A3. Rogers responding. CAD is responding as a shock absorber. Soem correlations with drivers are a bit less tight than historically. CAD is responding the way it usually does.
Q4. The MPR expects slower consumption growth in the next two years. Why will it fade when it has been holding up?
A4. We don't have a lot of growth in the forecast but we do have growth and it's really consumption that is underpinning that. Growth is very weak in the near term because of exports and investment and then you start to see it pick up as exports and investment start to recover. What is underpinning this is further easing. We don't think consumption will stay as strong as it was in Q2 as population growth is low in the forecast and confidence and uncertainty weigh on spending. [ed. should've answered 'services!'. ie: the nontradeable sector which remains very buoyant even now].
Q5. General question on trade and advice to job seekers
A5. The economy will be less efficient and growth will be lower.
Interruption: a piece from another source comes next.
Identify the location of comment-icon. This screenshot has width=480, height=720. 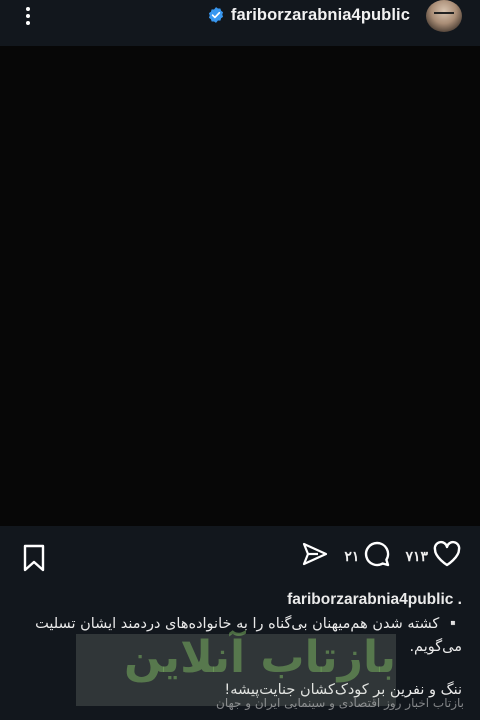
(377, 556).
There are things that can bend the growth path upward but they are not what monetary policy can do. We need to get productivity growth up. Unless we change those other things then our standard of living will be permanently lower.
Q6. What could alter your outlook?
A6. You need to see sustained developments that are material and we are prepared to respond if we see that. With this cut based on this outlook we think the current policy rate is about right.
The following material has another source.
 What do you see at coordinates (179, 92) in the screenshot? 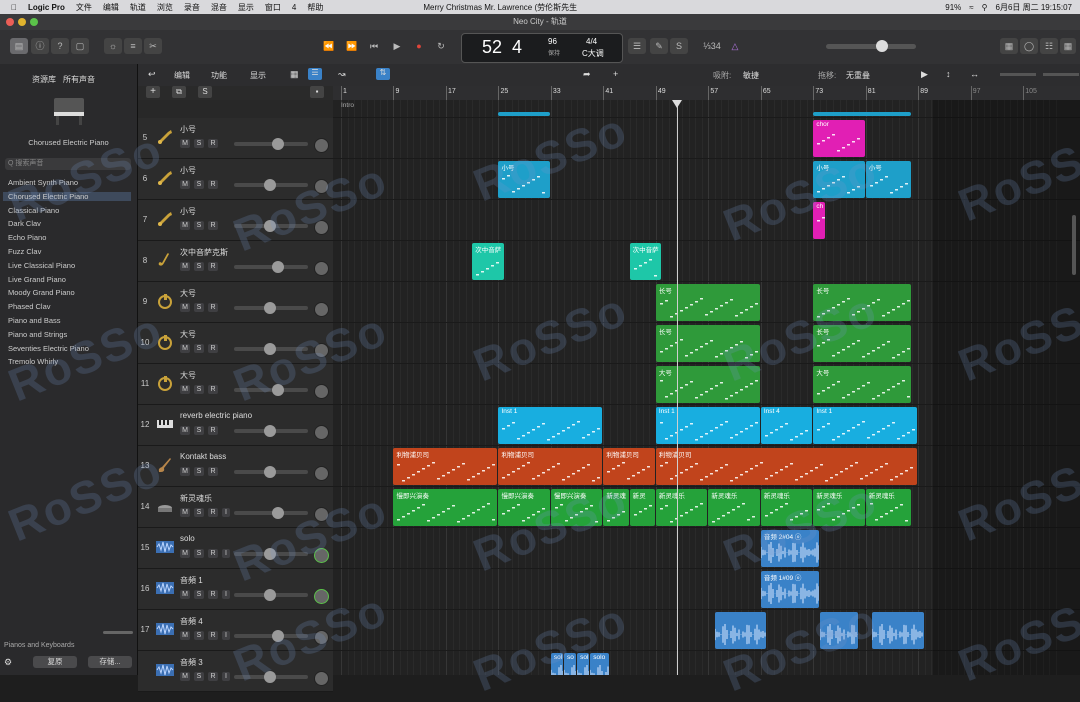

Q7. Was the intent to signal that the policy rate is at the right level because of upside risks to inflation as fuelled by tariffs and the change in the global backdrop?
A7. Above all our job is to maintain low inflation. There is a role for monetary policy to play in helping the economy adjust but we can't lose sight of our inflation objective.
Q8. Would a further investment in AI offset the hit from US tariffs?
A8. AI does have great potential to improve productivity to raise standard of living. AI has the potential to create new products but also disrupt. The most recent Nobel Prize in economics is about just that. The process of innovation can create opportunities and destroy others. It is unclear exactly how transformative AI is. What the balance is between long-term gain and disruption. Our sense is this will play out faster than previous technology shocks.
Q9. DepGov Gravelle said the BoC will restart t-bill buying in Q4. Is that still the same or does it depend on the budget?
A9. Our plan hasn't changed. If it changes, we would provide advance notice. Everything remains on track. [ed. too bad the question didn't go further about what's next in 2026....tbc].
Q10. Comments on financial stability? Is it a good bubble or bad one in US stocks?
A10. In the risks section of the MPR we did highly one of the risks being stretched equity valuations. The AI boom is in full flight. If there were a shift in sentiment about the payoff of AI you could see a sharp revaluation downward. Yes that could have some economic consequences.
Q11. Do your models indicate whether a 25bps cut is enough to offset the trade shock and population weakness on housing?
A11. Rogers answering. We don't specifically model the impact on housing. Speaking generally about affordability differences by region. It's a really diverse housing market with more acute challenges in Toronto condos. We do see some pick up in housing activity in the forecast.
Q12. Does the BoC still think Canada will avoid a recession in 2025? Where is growth coming from in 2026?
A12. Q2 GDP was negative. Our outlook has growth resuming in H2 to be very modest. When we forecast a small positive we can't rule out a small negative. We can't rule out a couple of negative quarters. What I would emphasize is they're not going to feel good. We're not forecasting a sharp down draft in the Canadian economy with a big rise in the unemployment rate more typical of past recessions. What is supporting growth? Consumption and housing have been pretty resilient. We think consumption growth will moderate. By lowering interest rates we are providing more support. Government spending is also contributing to growth. What's weak in the near-term is exports and business investment. Coming into next year they start to recover. With that GDP picks up in 2026-27.